This example demonstrates how to build a real-time voice conversation agent using AgentScope's RealtimeAgent. The agent supports bidirectional voice streaming, enabling natural voice conversations with low latency and real-time audio transcription.
- Python 3.10 or higher
- Your DashScope API key in an environment variable
DASHSCOPE_API_KEY
Install the required packages:
uv pip install agentscope fastapi uvicorn websockets
# or
# pip install agentscopeRun the FastAPI server:
cd examples/agent/realtime_voice_agent
python run_server.pyThe server will start on http://localhost:8000 by default.
Open your web browser and navigate to:
http://localhost:8000
You will see a web interface with:
- Configuration panel (instructions and user name)
- Voice control buttons (Start Recording, Stop Recording, Disconnect)

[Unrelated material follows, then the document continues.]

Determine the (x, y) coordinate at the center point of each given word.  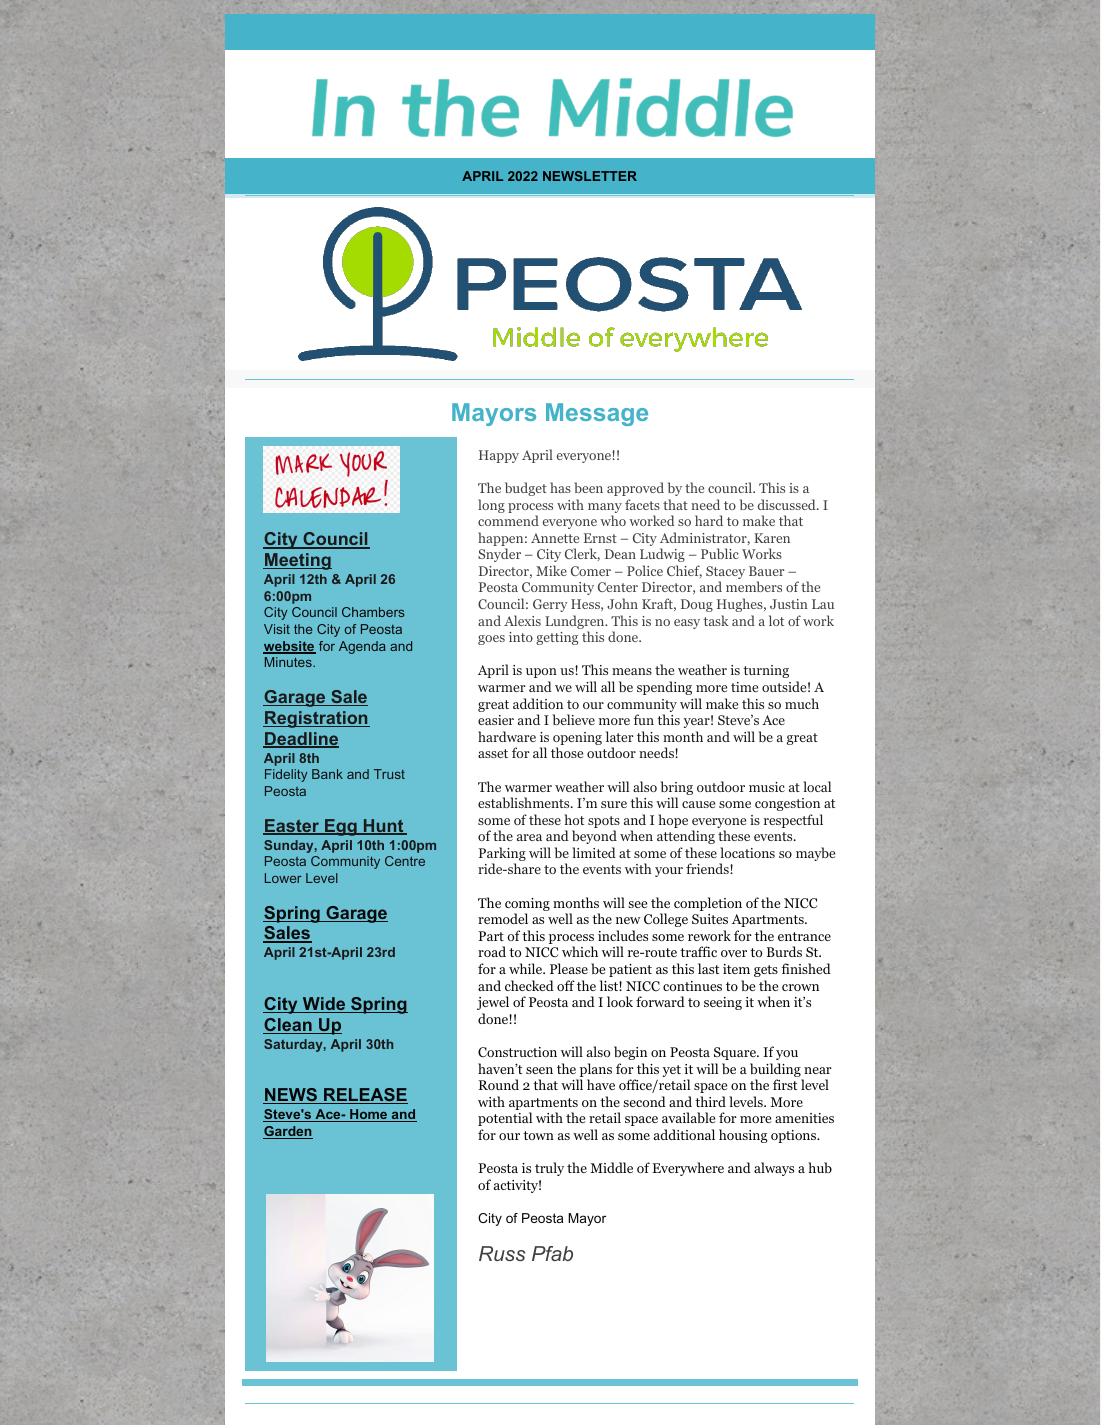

- Video recording button (Start Video Recording)
- Text input field
- Message display area
- Video preview area (when video recording is active)
-
Configure the Agent (optional):
- Modify the "Instructions" to customize the agent's behavior
- Enter your name in the "User Name" field
-
Start Voice Recording:
- Click the "🎤 Start Recording" button
- Allow microphone access when prompted by your browser
- Speak naturally to the agent
- The agent will respond with voice and text
-
Stop Recording:
- Click "⏹️ Stop Recording" to pause voice input
-
Video Recording (Optional):
- Click the "📹 Start Video Recording" button to start video recording
- Allow camera access when prompted by your browser
- The system will automatically capture and send video frames to the server at 1 frame per second (1 fps)
- A video preview will be displayed while recording
- Click "🔴 Stop Video Recording" to stop recording
- Note: Video recording requires an active voice chat session. Please start voice chat first before starting video recording.
AgentScope supports multiple realtime voice models. By default, this example uses DashScope's qwen3-omni-flash-realtime model, but you can easily switch to other providers.
- GeminiRealtimeModel
- OpenAIRealtimeModel
Edit run_server.py and replace the model initialization code:
For OpenAI:
from agentscope.realtime import OpenAIRealtimeModel
agent = RealtimeAgent(
name="Friday",
sys_prompt=sys_prompt,
model=OpenAIRealtimeModel(
model_name="gpt-4o-realtime-preview",
api_key=os.getenv("OPENAI_API_KEY"),
voice="alloy", # Options: "alloy", "echo", "marin", "cedar"
),
)For Gemini:
from agentscope.realtime import GeminiRealtimeModel
agent = RealtimeAgent(
name="Friday",
sys_prompt=sys_prompt,
model=GeminiRealtimeModel(
model_name="gemini-2.5-flash-native-audio-preview-09-2025",
api_key=os.getenv("GEMINI_API_KEY"),
voice="Puck", # Options: "Puck", "Charon", "Kore", "Fenrir"
),
)Don't forget to set the corresponding API key environment variable before starting the server!